Одночастными мы называем такие трагедии, в которых нарастание патоса не перебивается контрастным оттенением; обычная их схема: экспозиция – нагнетание – патос. Если же в трагедию вводится контрастное оттенение, то оно образует в ней самостоятельную часть, и трагедия становится многочастной. Простейший случай – двухчастность: контраст – патос. Более яркий случай, самый распространенный – трехчастность: патос – контраст – патос. Отдельные части могут раздваиваться, и тогда общая структура становится еще более дробной: четырехчастной и пятичастной. Экспозицию, как правило, в этот счет частей мы не вводим.
Наконец, не будем забывать, что наряду с обычными трагедиями с несчастным исходом (патосом) существуют трагедии со счастливым исходом (антипатосом); в них патос тоже присутствует, но, как уже было сказано, входит не в основную, а в контрастную часть.

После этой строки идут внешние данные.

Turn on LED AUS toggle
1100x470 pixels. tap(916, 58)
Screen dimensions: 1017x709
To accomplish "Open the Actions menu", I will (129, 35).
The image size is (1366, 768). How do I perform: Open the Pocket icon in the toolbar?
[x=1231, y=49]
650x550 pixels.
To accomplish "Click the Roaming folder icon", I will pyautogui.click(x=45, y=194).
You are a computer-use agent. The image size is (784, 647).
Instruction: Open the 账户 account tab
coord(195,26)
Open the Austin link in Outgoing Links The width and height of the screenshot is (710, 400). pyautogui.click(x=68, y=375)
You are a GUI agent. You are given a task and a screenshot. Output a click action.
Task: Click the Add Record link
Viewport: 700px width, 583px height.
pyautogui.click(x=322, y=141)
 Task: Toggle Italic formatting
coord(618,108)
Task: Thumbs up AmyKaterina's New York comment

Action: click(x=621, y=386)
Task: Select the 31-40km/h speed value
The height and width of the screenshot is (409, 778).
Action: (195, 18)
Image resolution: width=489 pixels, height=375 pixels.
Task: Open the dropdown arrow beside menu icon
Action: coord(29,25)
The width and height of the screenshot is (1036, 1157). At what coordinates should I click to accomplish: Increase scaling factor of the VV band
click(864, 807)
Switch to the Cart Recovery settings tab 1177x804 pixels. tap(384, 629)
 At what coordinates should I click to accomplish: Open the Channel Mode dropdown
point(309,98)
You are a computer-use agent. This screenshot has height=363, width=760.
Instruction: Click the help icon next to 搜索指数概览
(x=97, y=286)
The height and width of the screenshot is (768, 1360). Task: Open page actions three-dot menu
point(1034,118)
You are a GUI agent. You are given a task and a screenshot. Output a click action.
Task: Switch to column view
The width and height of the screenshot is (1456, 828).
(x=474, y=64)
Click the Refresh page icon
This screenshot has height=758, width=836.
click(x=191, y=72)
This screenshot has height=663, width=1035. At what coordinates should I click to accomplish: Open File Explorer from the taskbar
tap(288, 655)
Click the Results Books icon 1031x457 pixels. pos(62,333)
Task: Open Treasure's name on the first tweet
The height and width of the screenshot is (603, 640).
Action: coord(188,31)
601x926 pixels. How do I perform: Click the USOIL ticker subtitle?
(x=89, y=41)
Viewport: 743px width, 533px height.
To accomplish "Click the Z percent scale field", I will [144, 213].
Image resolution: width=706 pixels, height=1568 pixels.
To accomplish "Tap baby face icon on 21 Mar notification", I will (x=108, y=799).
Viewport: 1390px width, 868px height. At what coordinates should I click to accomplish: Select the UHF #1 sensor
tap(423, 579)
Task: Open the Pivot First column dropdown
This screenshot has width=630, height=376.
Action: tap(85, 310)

Эти-то части и составляются из монологических, диалогических и хорических звеньев, содержанием которых являются, во-первых, обоснование и решение (драматический элемент, Д), во-вторых, действие (эпический элемент, Э) и, в-третьих, переживание (лирический элемент, Л). Соответственно с этим мы обозначаем их в дальнейших схемах следующими условными знаками:
Эм – эпический монолог (напр., рассказ вестника);
Эд – эпический диалог (напр., информационная стихомифия);
Дм – драматический монолог (напр., решение или размышление);
Дд – драматический диалог (напр., агон);
Лм – лирический монолог (монодия);
Лд – лирический диалог (амебей);
Лх – лирическая хоровая песнь.
Этот ряд обозначений охватывает, конечно, лишь наиболее частые случаи соотнесения внешней формы и внутреннего содержания. Чем дальше развивается трагедия, тем чаще здесь размываются пороги. Преимущественное развитие получают специфически драматические звенья, Дм и Дд, обогащаясь и осложняясь за счет смежных. А именно, Дм вбирает лирический элемент (наряду с монологами-решениями и монологами-раздумьями являются монологи-переживания), а Дд – эпический элемент (действие не уходит в рассказы вестников, а выносится на сцену, хотя бы частично: в диалогических сценах узнавания и механемы-обмана). С другой стороны, и лирические звенья отчасти осложняются за счет смежных: в них входят элементы эпические (Лх в пароде «Гекубы», Лд в первом выходе Талфибия в «Троянках», Лм в рассказе фригийца в «Оресте») и драматические (Лд в «Ионе», где хор включается в действие, выдавая Креусе замысел Ксуфа). В важнейших случаях для таких осложненных форм приходится пользоваться условными знаками с добавочными обозначениями: Лэм, Лдд и пр. В дальнейшем, при более углубленном анализе к такой разметке предстоит, по-видимому, прибегать еще чаще.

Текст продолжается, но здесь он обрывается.